To install the integration for Windows login - passwordless on your users' computers using the UI-based method:

Steps

  1. Run the provided executable, and when the welcome page is displayed, click Next.

    Screen capture of the Setup -Windows Login - Passwordless window that opens after you run the executable
  2. Accept the license agreement and click Next.

    Screen capture of the EULA page with I accept the agreement selected
  3. The settings that must be entered on the Passwordless Sign-on Settings page should be copied from the Configuration tab of the application that you created for Windows login - passwordless in PingOne. If your organization uses a proxy, click Configure Proxy. Otherwise, click Next.

    Screen capture of the Windows login - passwordless Password Sign-on Settngs page
  4. If you clicked Configure Proxy in the previous step, enter the proxy information, click Apply, and when you are returned to the Passwordless Sign-on Settings page, click Next.

    Screen capture of the Windows login - passwordsless Proxy Configuration page
  5. When the Ready to Install page is open, click Install to start the installation.

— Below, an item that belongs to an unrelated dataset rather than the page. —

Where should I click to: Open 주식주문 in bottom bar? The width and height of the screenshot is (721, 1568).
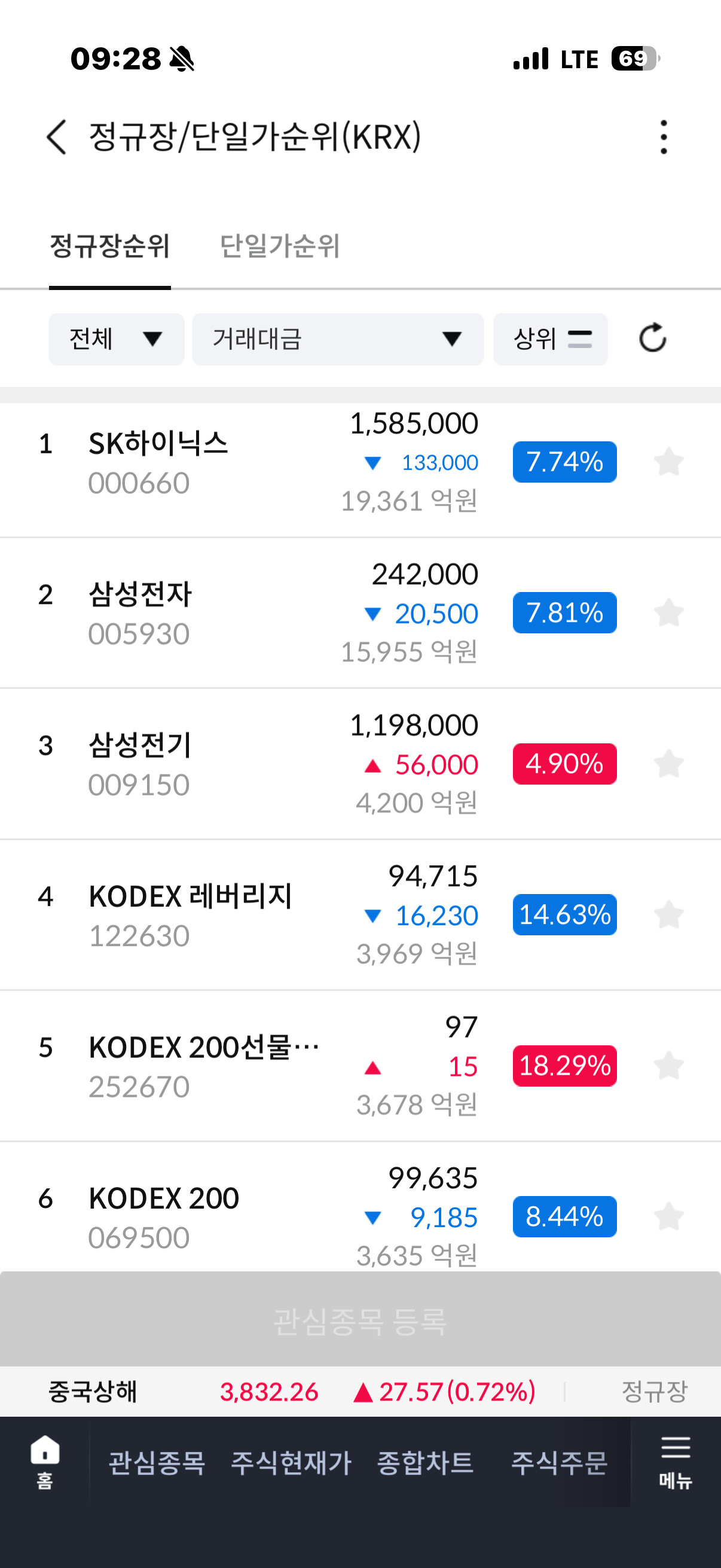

    Screen capture of the Windows login - passwordless Ready to Install page

Using the PowerShell script for setting up Windows login - passwordless

About this task

You can use the Configure-Passwordless.ps1 PowerShell script to quickly perform the steps required to set up Windows login - passwordless.

Only use this for purposes such as informal testing or demonstrations. Do not use for a production instance.

Steps

  • Run Configure-Passwordless.ps1.

    The script carries out the following steps:

    • Creates and installs the CA certificate, also to the group policy

    • Sets externalId to be a unique attribute

    • Creates the authentication policy

    • Creates and configures the passwordless Windows login application

    • Creates a KDC certificate: request creation, issuing of certificate from request, installation of certificate

    You can download the script from GitHub.

Troubleshooting Windows login - passwordless

If you encounter any issues with Windows login - passwordless, review the information that is recorded in the log files and the event information that is displayed in the Audit window in PingOne.

You can find detailed activity information regarding Windows login - passwordless in the log files that are located in the logs folder under the folder that you specified during installation (the default location is C:\Program Files\Ping Identity\PingID\Windows Passwordless\logs). To include a greater level of detail in the log files, contact customer support for instructions on how to set the logging level to Debug.

For some of the log files, there is no mechanism to limit the file size. You shouldn’t leave the logging at Debug level for an extended period of time.

The Audit window in PingOne includes information on events, such as certificate creation and user authentication. You can find more information in Audit section in the PingOne documentation.